[START DATA SUPPLIED]

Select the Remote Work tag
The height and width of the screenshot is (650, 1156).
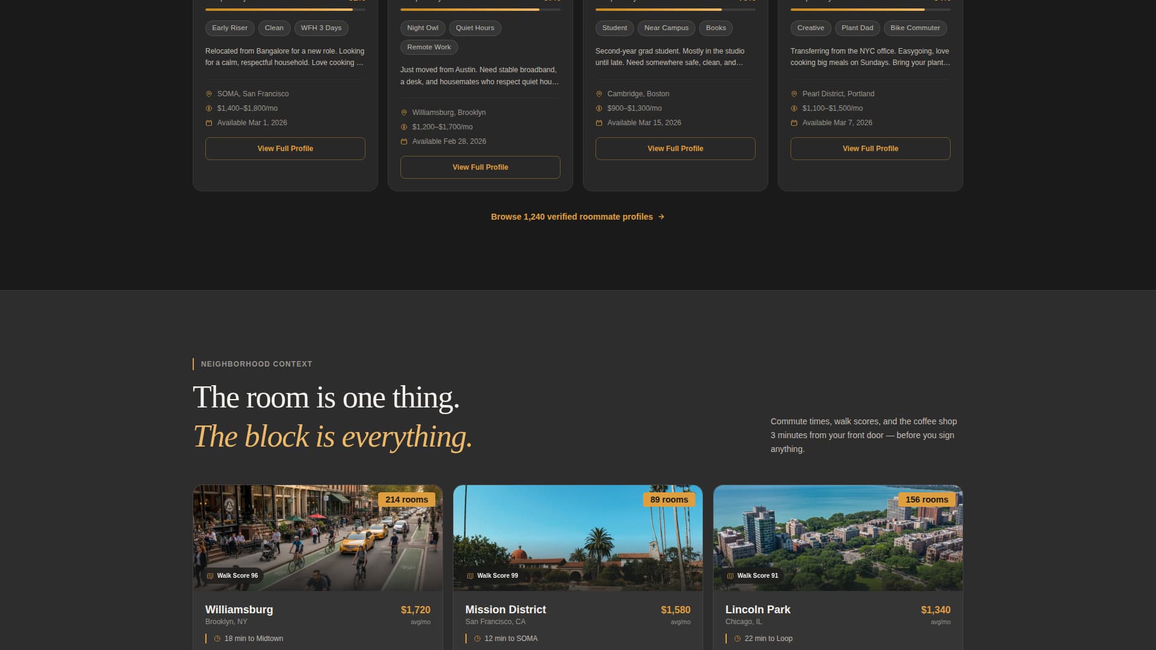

[END DATA SUPPLIED]
[START DATA SUPPLIED]

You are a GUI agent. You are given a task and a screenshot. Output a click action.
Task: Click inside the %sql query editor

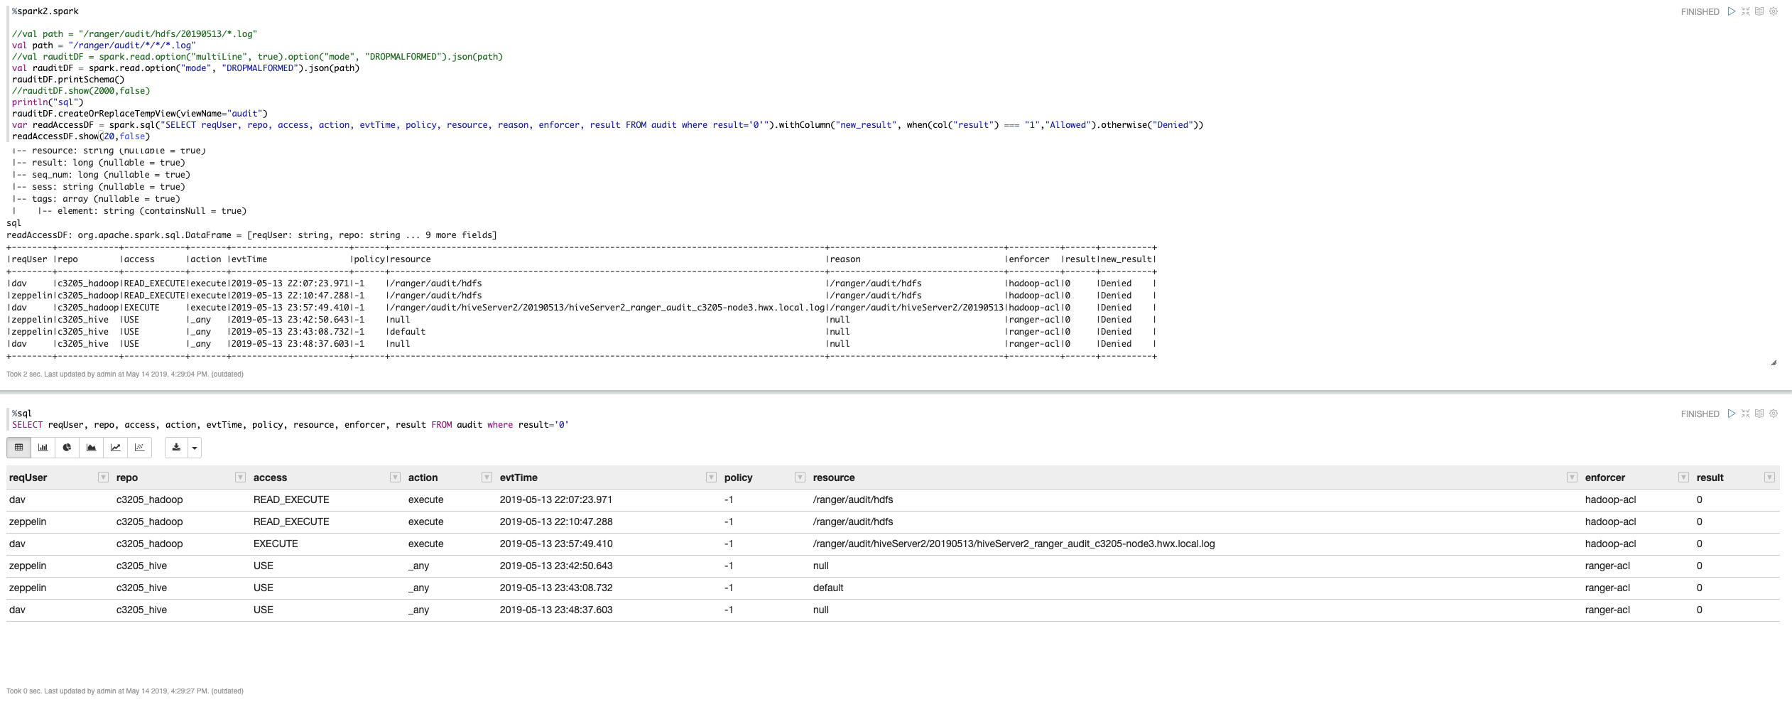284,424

[END DATA SUPPLIED]

Please rewrite the data from the line with "Select the Remote Work tag" up to and including the line with "The height and", changing "Remote Work" to "Hybrid Work" and leaving everything else as it is.

Select the Hybrid Work tag
The height and width of the screenshot is (650, 1156).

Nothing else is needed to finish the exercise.